Some records:
■ ■ ■

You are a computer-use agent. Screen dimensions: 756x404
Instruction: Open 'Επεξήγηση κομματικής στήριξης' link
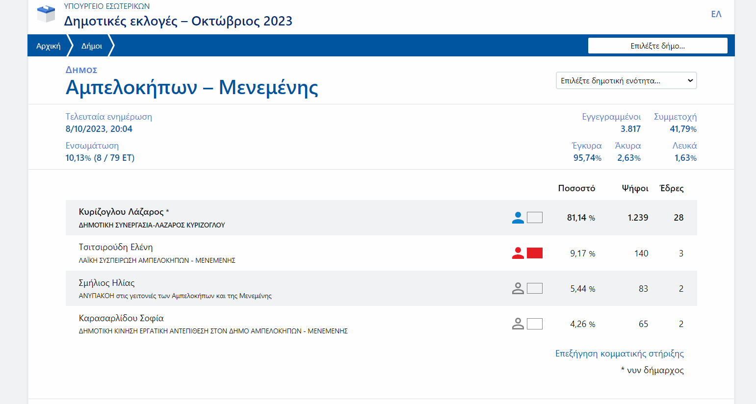pyautogui.click(x=619, y=354)
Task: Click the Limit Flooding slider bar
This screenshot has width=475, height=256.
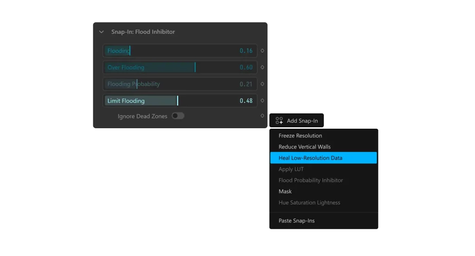Action: pos(180,101)
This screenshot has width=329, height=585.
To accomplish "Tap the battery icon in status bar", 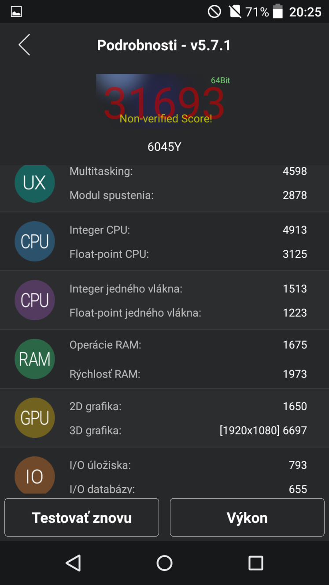I will point(278,11).
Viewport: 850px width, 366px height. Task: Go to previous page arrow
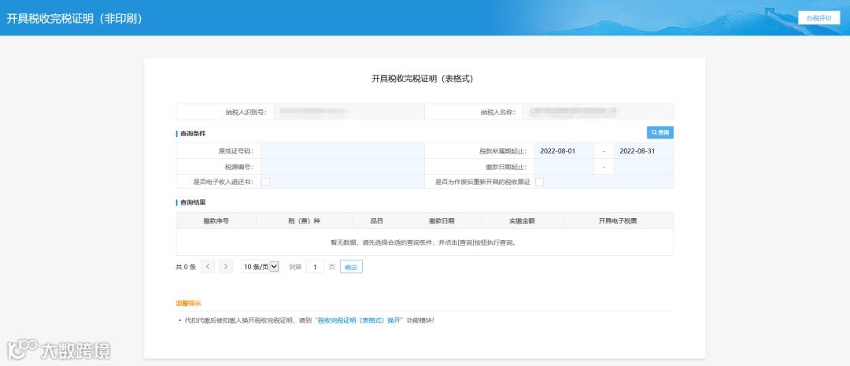click(x=208, y=266)
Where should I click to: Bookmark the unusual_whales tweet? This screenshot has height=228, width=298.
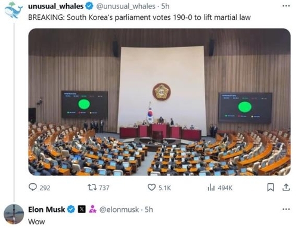coord(271,187)
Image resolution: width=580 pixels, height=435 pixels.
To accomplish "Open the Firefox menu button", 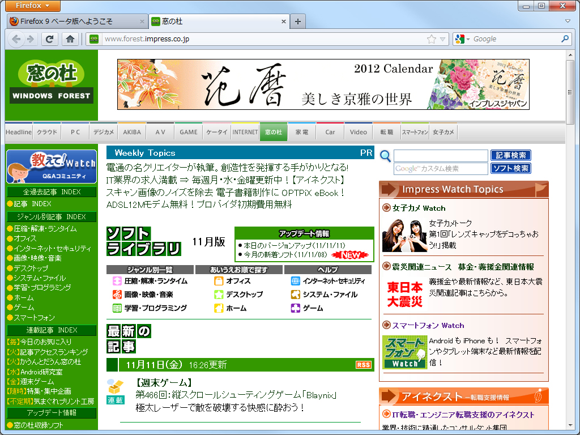I will 32,6.
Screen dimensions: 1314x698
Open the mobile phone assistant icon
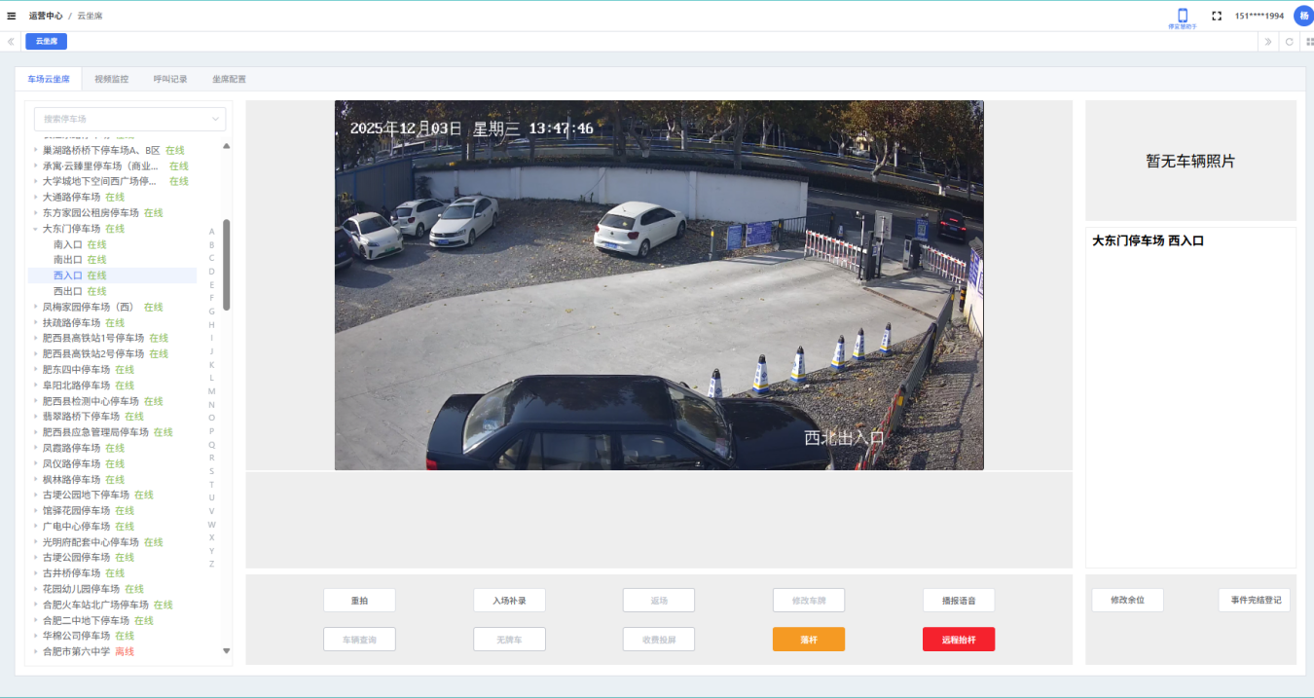click(x=1183, y=17)
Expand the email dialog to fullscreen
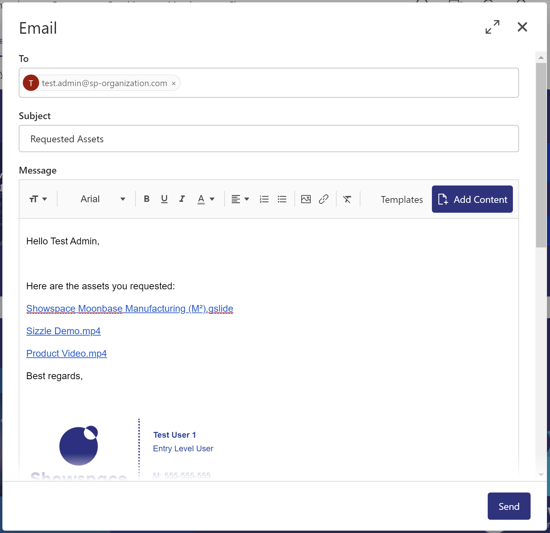Image resolution: width=550 pixels, height=533 pixels. [x=492, y=27]
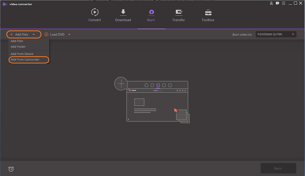Open the Toolbox section icon
The height and width of the screenshot is (176, 305).
click(x=208, y=12)
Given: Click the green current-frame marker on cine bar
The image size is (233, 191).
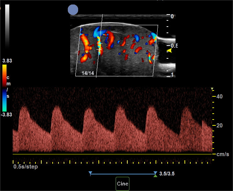Looking at the screenshot, I should tap(156, 176).
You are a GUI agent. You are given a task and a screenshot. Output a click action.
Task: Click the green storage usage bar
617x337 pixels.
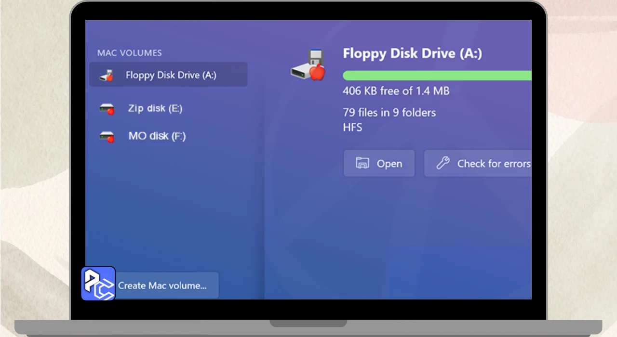[437, 76]
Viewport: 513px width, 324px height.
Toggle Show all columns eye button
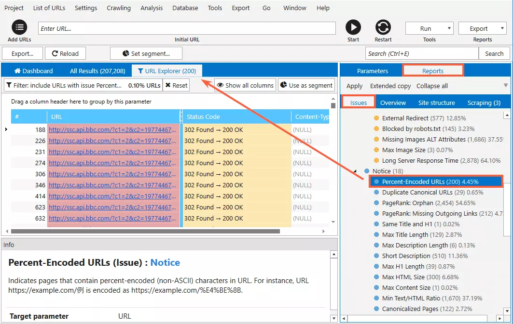point(245,85)
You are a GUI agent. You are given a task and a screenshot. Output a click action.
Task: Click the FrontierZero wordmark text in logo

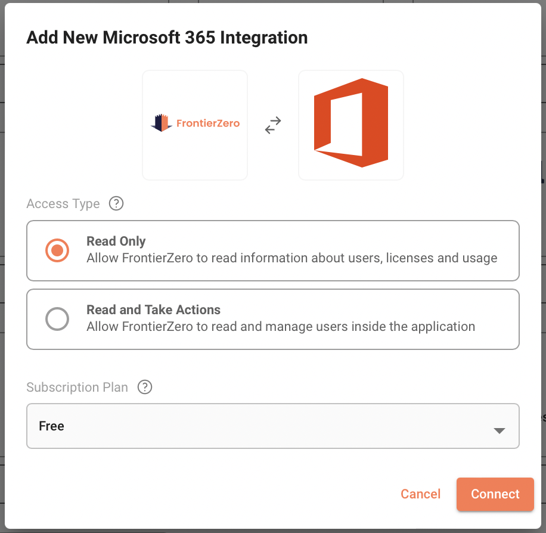(x=207, y=123)
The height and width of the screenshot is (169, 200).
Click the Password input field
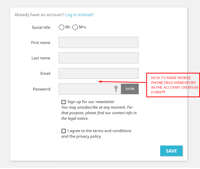point(86,89)
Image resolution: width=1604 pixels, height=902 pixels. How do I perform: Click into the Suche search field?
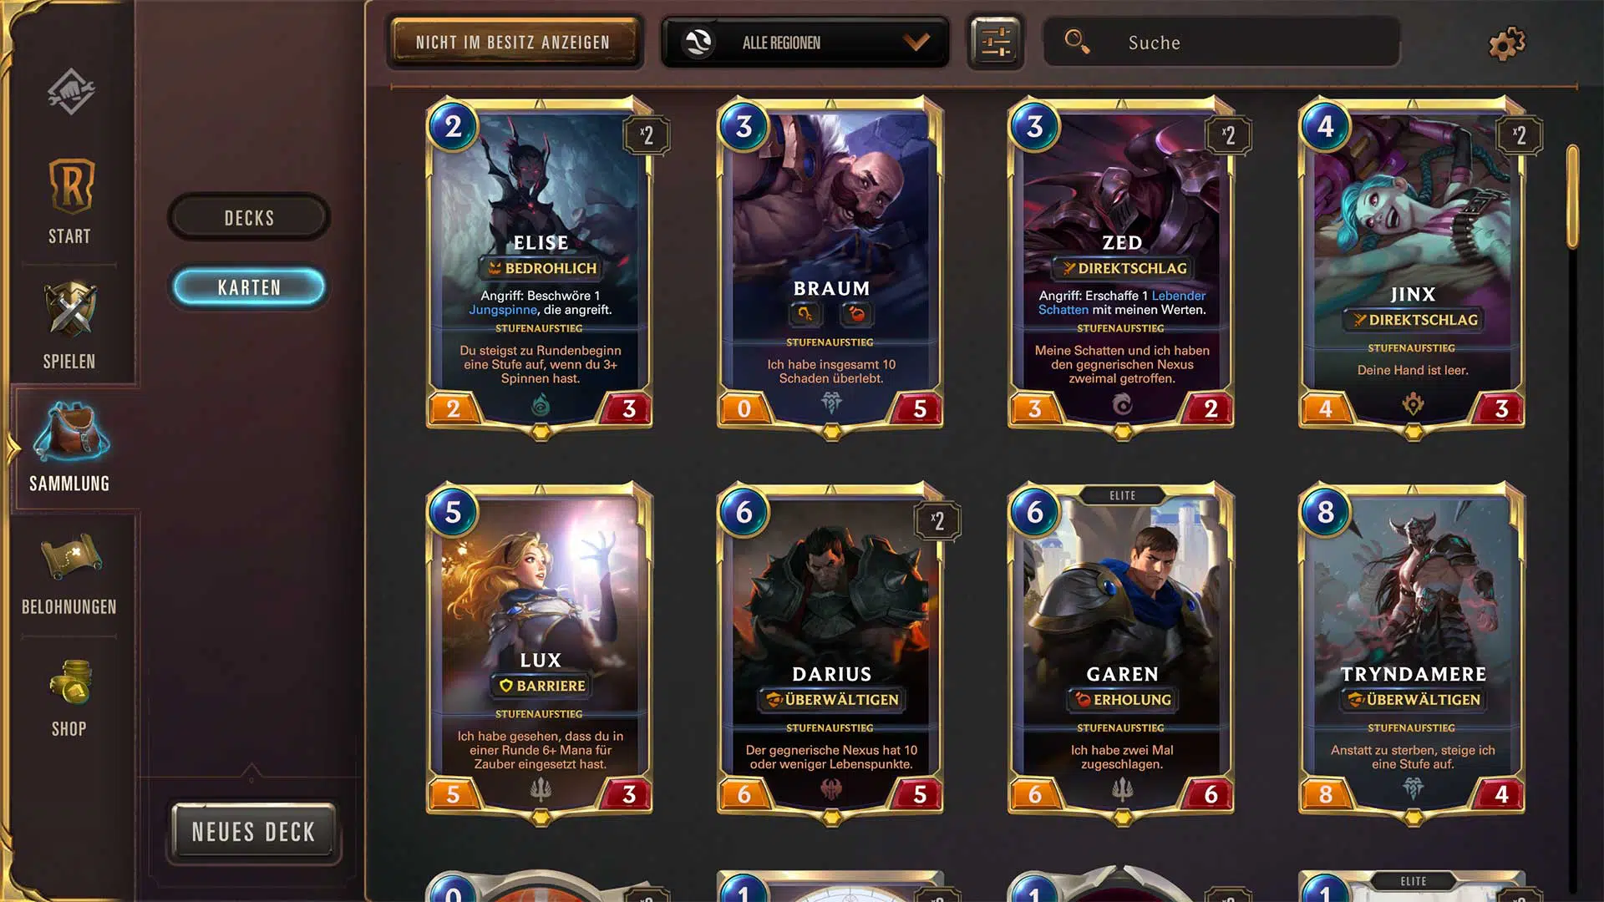pos(1222,42)
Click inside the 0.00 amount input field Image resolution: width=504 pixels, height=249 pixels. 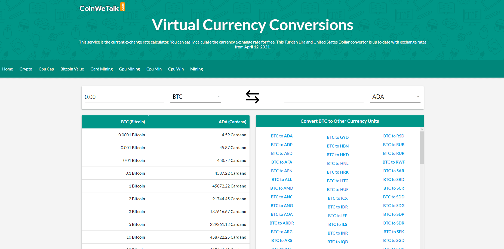point(124,97)
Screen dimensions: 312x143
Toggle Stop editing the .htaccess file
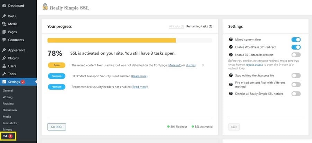296,75
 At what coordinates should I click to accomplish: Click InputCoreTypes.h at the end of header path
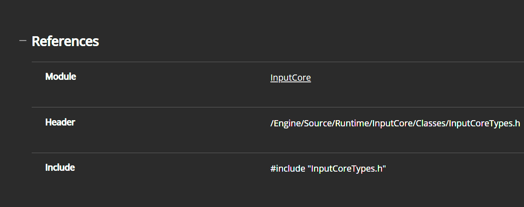click(484, 123)
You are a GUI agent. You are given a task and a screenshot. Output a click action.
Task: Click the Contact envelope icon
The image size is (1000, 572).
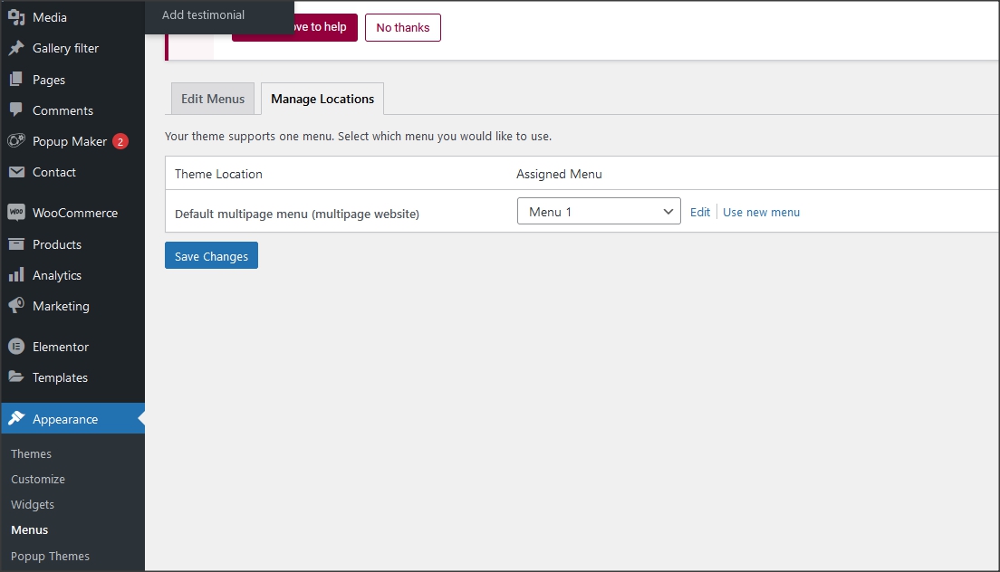pyautogui.click(x=16, y=172)
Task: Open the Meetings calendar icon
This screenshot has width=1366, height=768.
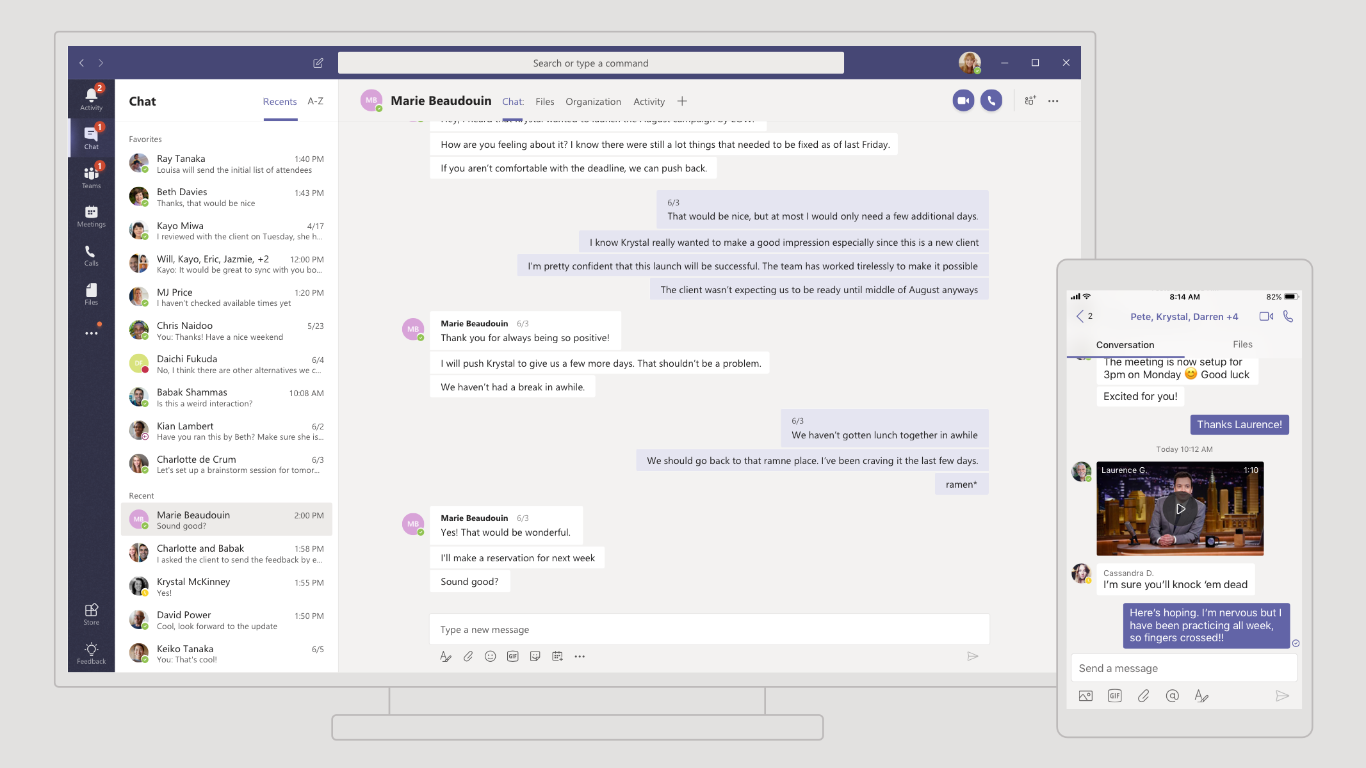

■ ■ ■

**EXERCISE INSTRUCTIONS**
Please count the lines of the items above that contain the string "This", and reply with only the number.

**EXERCISE SOLUTION**
4